------ Record excerpts
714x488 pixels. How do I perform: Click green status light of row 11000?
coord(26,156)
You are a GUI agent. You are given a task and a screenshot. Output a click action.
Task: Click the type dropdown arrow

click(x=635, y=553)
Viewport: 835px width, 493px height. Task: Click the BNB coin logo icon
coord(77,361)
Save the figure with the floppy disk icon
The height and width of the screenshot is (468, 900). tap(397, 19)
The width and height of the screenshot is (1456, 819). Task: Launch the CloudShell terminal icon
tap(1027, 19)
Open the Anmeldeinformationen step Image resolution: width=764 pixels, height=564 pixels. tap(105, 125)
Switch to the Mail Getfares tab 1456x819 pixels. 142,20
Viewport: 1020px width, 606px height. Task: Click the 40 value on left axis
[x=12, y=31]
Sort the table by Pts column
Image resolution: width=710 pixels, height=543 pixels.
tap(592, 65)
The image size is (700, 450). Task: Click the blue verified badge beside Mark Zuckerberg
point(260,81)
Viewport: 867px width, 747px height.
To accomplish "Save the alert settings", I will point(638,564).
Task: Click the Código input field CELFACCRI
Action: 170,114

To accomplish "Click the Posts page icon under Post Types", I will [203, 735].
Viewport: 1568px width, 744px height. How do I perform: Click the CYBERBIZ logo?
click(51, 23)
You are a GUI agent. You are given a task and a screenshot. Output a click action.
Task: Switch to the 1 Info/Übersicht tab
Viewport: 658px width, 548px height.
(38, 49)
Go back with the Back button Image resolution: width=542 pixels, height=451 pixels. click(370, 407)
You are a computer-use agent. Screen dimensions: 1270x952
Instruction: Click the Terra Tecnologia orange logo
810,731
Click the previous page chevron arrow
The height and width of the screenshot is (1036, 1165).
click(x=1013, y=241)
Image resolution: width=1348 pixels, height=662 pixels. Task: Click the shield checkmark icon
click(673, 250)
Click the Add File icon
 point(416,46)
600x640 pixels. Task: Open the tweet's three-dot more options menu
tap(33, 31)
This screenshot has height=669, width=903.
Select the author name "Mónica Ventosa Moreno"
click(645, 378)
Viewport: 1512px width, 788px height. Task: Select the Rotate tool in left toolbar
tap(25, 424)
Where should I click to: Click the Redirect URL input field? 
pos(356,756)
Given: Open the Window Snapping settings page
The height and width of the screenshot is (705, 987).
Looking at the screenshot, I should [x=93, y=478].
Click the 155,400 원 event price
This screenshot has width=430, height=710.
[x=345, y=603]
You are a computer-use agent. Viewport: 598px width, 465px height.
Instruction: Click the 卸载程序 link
------------
■ **Task goal**: Copy out every one of the entries above, line for line and without any changes.

■ **Task result**:
714x488 pixels. How do I perform: Click green status light of row 11000?
coord(26,156)
You are a GUI agent. You are given a task and a screenshot. Output a click action.
Task: Click the type dropdown arrow

click(x=635, y=553)
Viewport: 835px width, 493px height. Task: Click the BNB coin logo icon
coord(77,361)
Save the figure with the floppy disk icon
The height and width of the screenshot is (468, 900). tap(397, 19)
The width and height of the screenshot is (1456, 819). Task: Launch the CloudShell terminal icon
tap(1027, 19)
Open the Anmeldeinformationen step Image resolution: width=764 pixels, height=564 pixels. tap(105, 125)
Switch to the Mail Getfares tab 1456x819 pixels. 142,20
Viewport: 1020px width, 606px height. Task: Click the 40 value on left axis
[x=12, y=31]
Sort the table by Pts column
Image resolution: width=710 pixels, height=543 pixels.
tap(592, 65)
The image size is (700, 450). Task: Click the blue verified badge beside Mark Zuckerberg
point(260,81)
Viewport: 867px width, 747px height.
To accomplish "Save the alert settings", I will point(638,564).
Task: Click the Código input field CELFACCRI
Action: 170,114

To accomplish "Click the Posts page icon under Post Types", I will [203, 735].
Viewport: 1568px width, 744px height. How do I perform: Click the CYBERBIZ logo?
click(51, 23)
You are a GUI agent. You are given a task and a screenshot. Output a click action.
Task: Switch to the 1 Info/Übersicht tab
Viewport: 658px width, 548px height.
(38, 49)
Go back with the Back button Image resolution: width=542 pixels, height=451 pixels. click(370, 407)
You are a computer-use agent. Screen dimensions: 1270x952
Instruction: Click the Terra Tecnologia orange logo
810,731
Click the previous page chevron arrow
The height and width of the screenshot is (1036, 1165).
click(x=1013, y=241)
Image resolution: width=1348 pixels, height=662 pixels. Task: Click the shield checkmark icon
click(673, 250)
Click the Add File icon
 point(416,46)
600x640 pixels. Task: Open the tweet's three-dot more options menu
tap(33, 31)
This screenshot has height=669, width=903.
Select the author name "Mónica Ventosa Moreno"
click(645, 378)
Viewport: 1512px width, 788px height. Task: Select the Rotate tool in left toolbar
tap(25, 424)
Where should I click to: Click the Redirect URL input field? 
pos(356,756)
Given: Open the Window Snapping settings page
The height and width of the screenshot is (705, 987).
Looking at the screenshot, I should [x=93, y=478].
Click the 155,400 원 event price
This screenshot has width=430, height=710.
[x=345, y=603]
You are a computer-use agent. Viewport: 598px width, 465px height.
Instruction: Click the 卸载程序 link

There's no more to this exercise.